Posted by: bdaggerlee at October 12, 2006 05:26 PM
bdaggerlee said it. the fear and the grief, fed by what we have been through before and by knowing now the preciousness of people we love in our lives. of course, that experience also feeds the courage [or whatever it is] to keep putting one foot in front of the other, to make the most of what turns up despite the fear. dammit.
wish i had something profound or encouraging to say, but it's not a hallmark moment when the possibilities include various transplants and/or cancer. if you want to vent, though -- i'm all ears, and think that is therapeutic when life stinks all to hell.
Posted by: kathy a at October 12, 2006 05:44 PM
see, you guys go saying profound things while i'm struggling to put my emotions into words.
i didn't really want to say that grief is a constant background, but it has been. lost my nephew and then my dad to long struggles with cancer, and then there is our national saga, and then, and then.... it is a freaking wonder that we can wake up and find something good in the day -- but pretty joyous when that keeps happening, anyway.
just don't know about detachment or the balance. it seems more like the competing concerns of being human and being able to function, at least to me.
Posted by: kathy a at October 12, 2006 05:56 PM
Ugh, Ron, I didn't even see these comments until today. I was too enthralled with the raven photos (which are great; thank you).
I'm sorry for what your sister is going through, and for what it's putting you through. One of the hardest things really is learning to live right now, not in future pain, even though you know or believe the future pain is coming. It is one of the greatest lessons of cancer, though.

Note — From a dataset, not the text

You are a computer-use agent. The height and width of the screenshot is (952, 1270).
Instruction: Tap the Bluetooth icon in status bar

I know it's really nauseating when people get all goofy about the opportunities presented by adversity. "You are so lucky to have a Downs Syndrome child." "How special for you to be married to a paraplegic." That's so not what I mean. I can only say that having cancer and being told I was probably going to die in five years (a ridiculously long time ago) clarified things for me. When today might be your last good day, or your last good day together, you either seize it or seize up. I've done both, on different days. It's a tough little trick, no joke. But I have found it to be worth practicing, or trying to practice. It can mean the difference between a wealthy life and a life of poverty. (And I know you know I don't mean anything to do with money.)
I loved Kubler-Ross, because she emphasized this from the perspective of the person who loves someone else, someone who may be dying but not necessarily. She is the person who taught me, long before I even knew I was sick, to tell people "I love you" or whatever else I have to say now, today.

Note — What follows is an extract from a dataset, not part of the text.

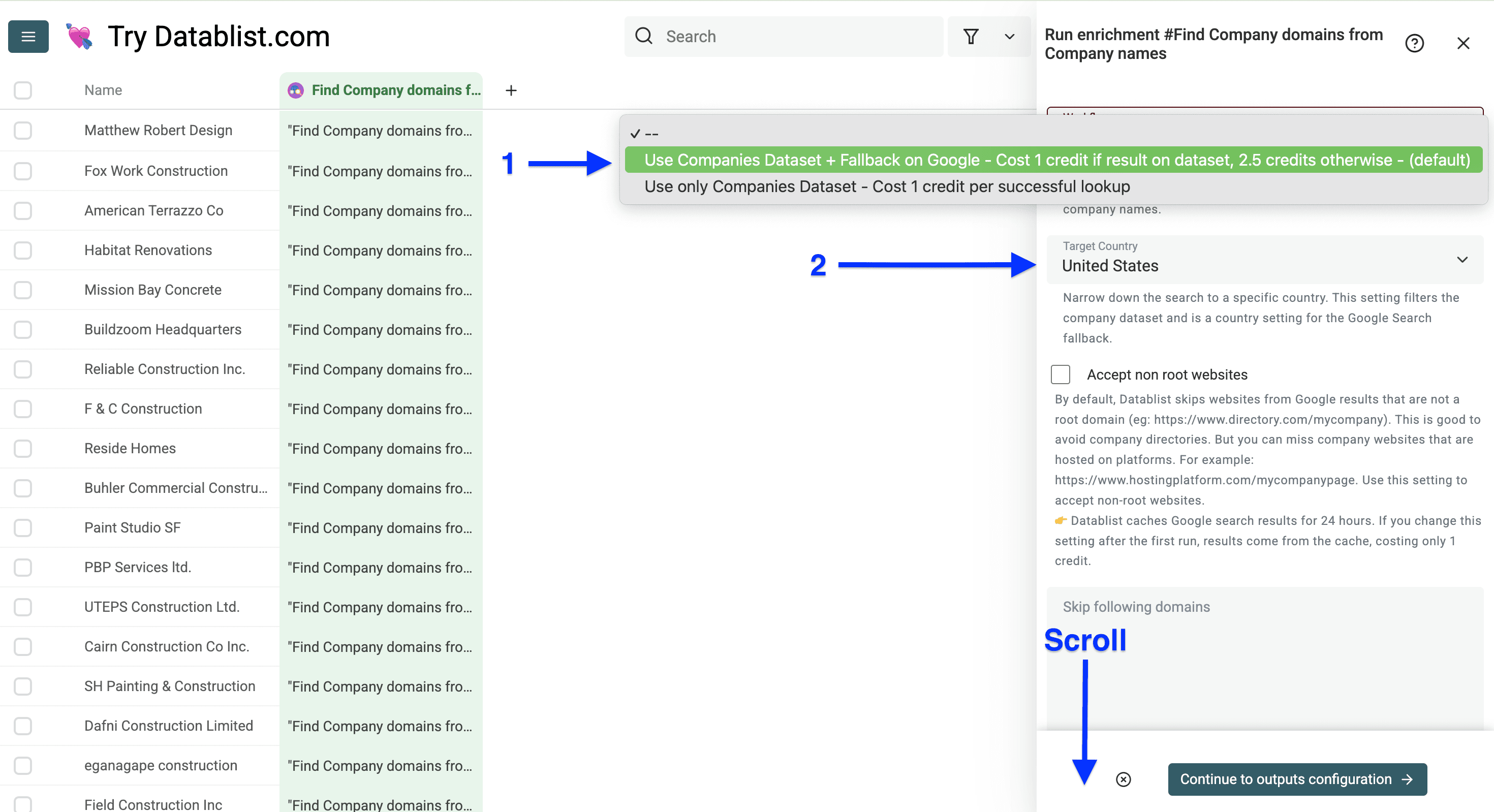
Task: Add a new column with the plus icon
Action: [511, 90]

I know you won't fail your sister. Whatever there is to do for her or simply with her, or even just tell her over and over, I know you will do. I'll bet she knows this, too.
Meanwhile, I really like B. Dagger Lee's interpretation of the practice of "detachment." That makes sense to me. It reminds me of something else I used to hear a lot: "The way out is the way through." I'm not sure where that line comes from, but it's a fact.